Likewise, Oakley, a crossing guard at an elementary school, said she took the job to supplement her Social Security.
“It
pays some chump change – $7 an hour,” Oakley said. She has told local
officials they should pay better. “I use it for gas money. I like the
people. But we have to get out there in the traffic, and the people at
the city think they’re doing the senior citizens a favor by letting them
work like this.”
Glover works the cash register and does
stocking at a Dollar General store outside Tulsa to make ends meet.

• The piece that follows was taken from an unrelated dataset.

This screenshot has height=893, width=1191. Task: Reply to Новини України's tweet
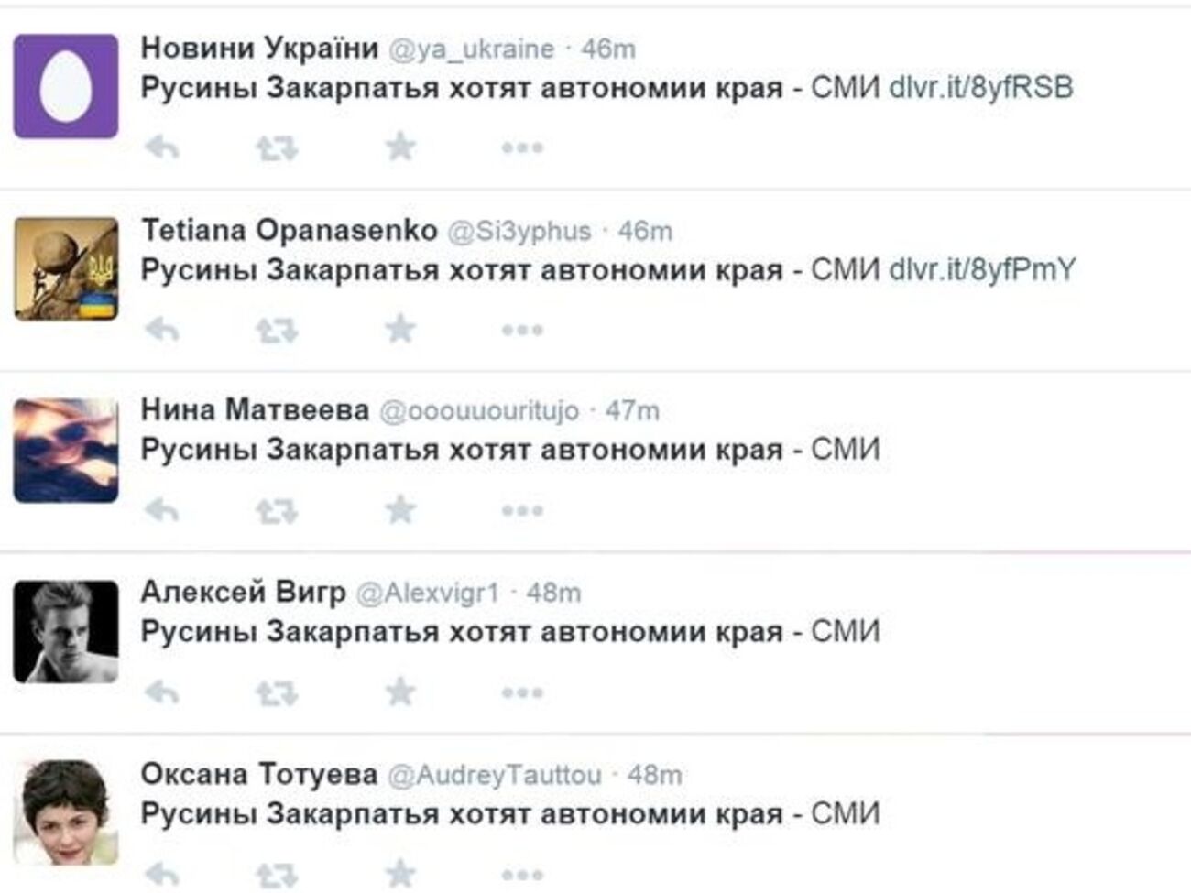tap(165, 145)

After working 27 years at McDonnell-Douglas, Glover found work at a
Whirlpool factory, and then at another place that makes robots for
inspecting welding, and also picked up some jobs doing AutoCAD drawing.
“I
hope I can quit working in a few years, but the way it looks right now,
I can’t see being able to,” Glover said recently between customers. “I
had to refinance my home after McDonnell-Douglas closed. I still owe
about 12 years of mortgage payments.”
For some, financial
shortfalls have grown acute enough that they have precipitated liens
for delinquent bills or led people to file for bankruptcy. None were
inclined to talk about their debts.
“It’s a struggle, just say that,” said one woman, 72, who filed for bankruptcy in 2013. “You just try to get by.”
The
notion of pensions – and the idea that companies should set aside money
for retirees – didn’t last long. They really caught on in the mid-20th
century, but today, except among government employers, the traditional
pension now seems destined to be an artifact of US labour history.
The
first ones offered by a private company were those handed out by
American Express, back when it was stagecoach delivery service. That was
in 1875. The idea didn’t exactly spread like wildfire, but under union
pressure in the middle of the last century, many companies adopted a
plan. By the 1980s, the trend had profoundly reshaped retirement for
Americans, with a large majority of full-time workers at medium and
large companies getting traditional pension coverage, according to
Bureau of Labour Statistics data.
Then corporate America
changed: Union membership waned. Executive boards, under pressure from
financial raiders, focused more intently on maximising stock prices. And
Americans lived longer, making a pension much more expensive to
provide.
The average life expectancy in 1950 was 68,
meaning that a pension had to pay out only three years past the typical
retirement age of 65. Today, average life expectancy is about 79,
meaning that the same plan would have to pay out 13 years past typical
retirement age.
Exactly what led corporate America away
from pensions is a matter of debate among scholars, but there is little
question that they seem destined for extinction, at least in the private
sector.
Even as late as the early 1990s, about 60
percent of full-time workers at medium and large companies had pension
coverage, according to the government figures.